Jamba Juice wants to take over America with a swelling army of franchisees and more juice than ever before.
The juice and smoothie chain announced new incentives to boost franchising, with the goal of adding 500 new stores in the U.S. in the next five years. Jamba Juice hopes to draw in new franchisees and encourage current franchisees to open more shops with a 50 percent reduction in initial franchise fees and a three-year graduated royalty reduction plan.
“As we prepare to celebrate our 25th anniversary in 2015, we thought it would be a great way for us to launch what we view as the most significant growth-initiative franchising incentive plan in the history of the brand,” says Jamba Juice CEO James White.
With the new initiatives, Jamba Juice hopes to double its annual unit growth rate. In 2013, the smoothie chain opened 52 franchise-operation locations and two company-owned stores.
The initiatives represent the second phase of Jamba Juice’s mega franchising push. In recent years, the company has rapidly gone from primarily a company-owned chain to a franchise system. In April of 2009, the company had 499 company-owned locations and 233 franchise stores. As of April 1, 2014, the company owns only 263 of the chain’s stores in the U.S., while franchisees operate 544 locations in the U.S. and 47 international stores. White says that with the new franchising campaign soon around 80 percent of the chains’ locations will be franchised.

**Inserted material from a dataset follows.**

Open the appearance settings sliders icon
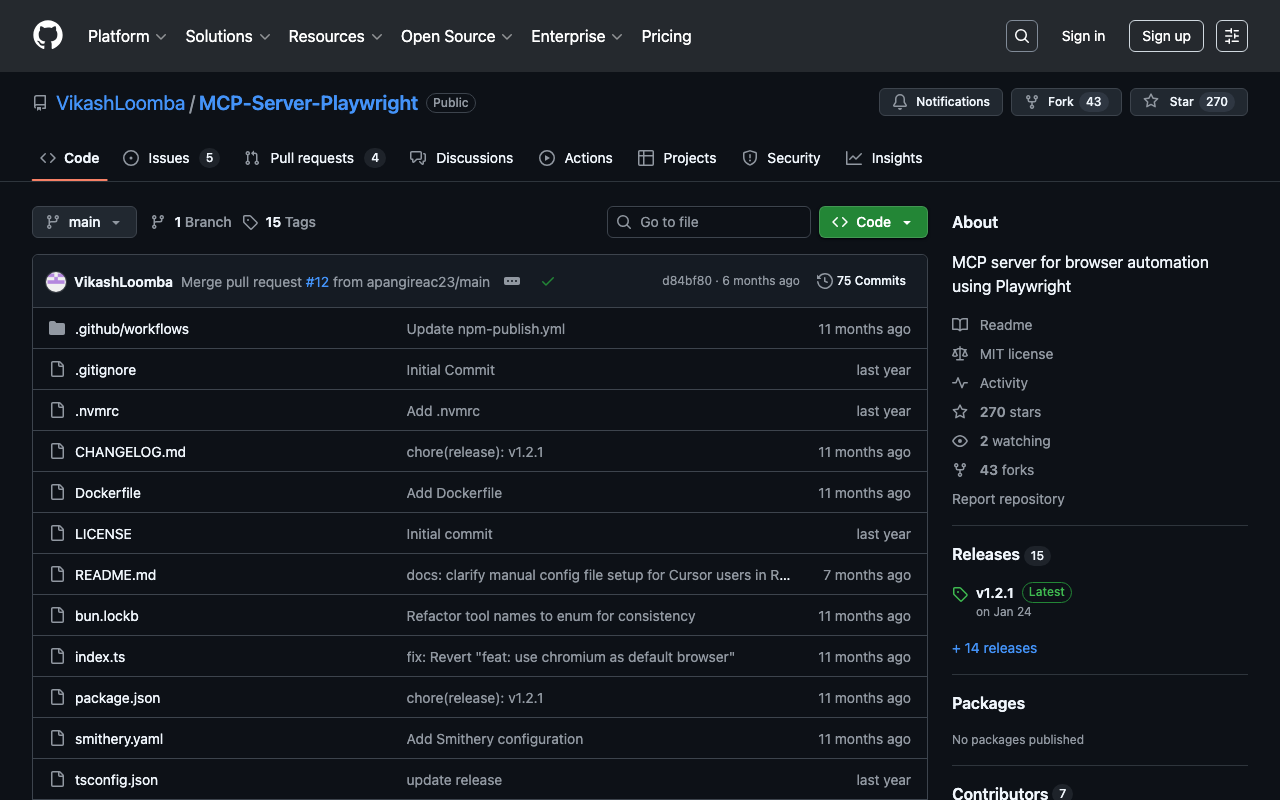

Jamba Juice hopes to expand geographically with the incentives, focusing on a number of key markets including the Baltimore and D.C. areas, Dallas, Atlanta, Northern New Jersey, Raleigh/Durham and New York City. The chain will be hosting roadshows in these key markets in August and September.
Jamba Juice’s choice to double down on the New York City market has been contentious among some investors. Last week, Engaged Capital took a 7 percent stake in the company, with the intention of boosting what the activist hedge fund saw as an underperforming stock. Engaged Capital called for the chain to close up unprofitable New York City locations, in addition to cutting general and administrative expenses, eliminating non-core products and refranchising company owned locations.
White says that, while Jamba is open to investors’ suggestions, the company sees New York as a “great opportunity for this brand.” While the company will continue to refranchise locations, Jamba Juice is betting on two things for its future success: more, new franchise-owned locations and more juice.
Juice seems like a no-brainer for a brand that literally has the beverage in its name, but Jamba's bread-and-butter in recent years has been its smoothies. However, with the recent juicing craze, the company is bringing freshly-squeezed juice back to the top of the chain’s menu. Five hundred shops across the U.S. now serve freshly blended juices, with options such as “Veggie Harvest” (apples, carrots, beets, supergreens and ginger) and Kale Orange Power (orange, kale and bananas).
According to White, there has been a 3 to 4 percent lift in same-store sales at shops that have added juice to the menu.
“We just launched the largest juice platform for any national company,” says White. “[Jamba Juice] attracts a consumer that has almost an unquenched thirst for these healthier beverages.”
The company is also hoping to cash in on the recent interest in drinkable meals by adding “whole food boosts,” or add-ins like Greek yogurt and kale, to its classic boosts comprised of vitamins, proteins and grains.
Health-conscious customers have helped chains that embrace a healthy and fresh image, such as Chipotle, make huge profits. Today, even less likely restaurants like Taco Bell and Chick-fil-A are trying to bring in new customers by emphasizing healthy menu offerings. Jamba Juice has the perfect brand for an increasingly nutritious market – the chain and its growing masses of franchisees just need to figure out how to cash in on it.
In April, Jamba Juice reported a 0.3 percent increase in same-store sales for the first quarter, and a net loss of $244,000, compared to a loss of $1.2 million in the same period last year. Total revenue fell to $51.6 million from $55.7 million in 2013.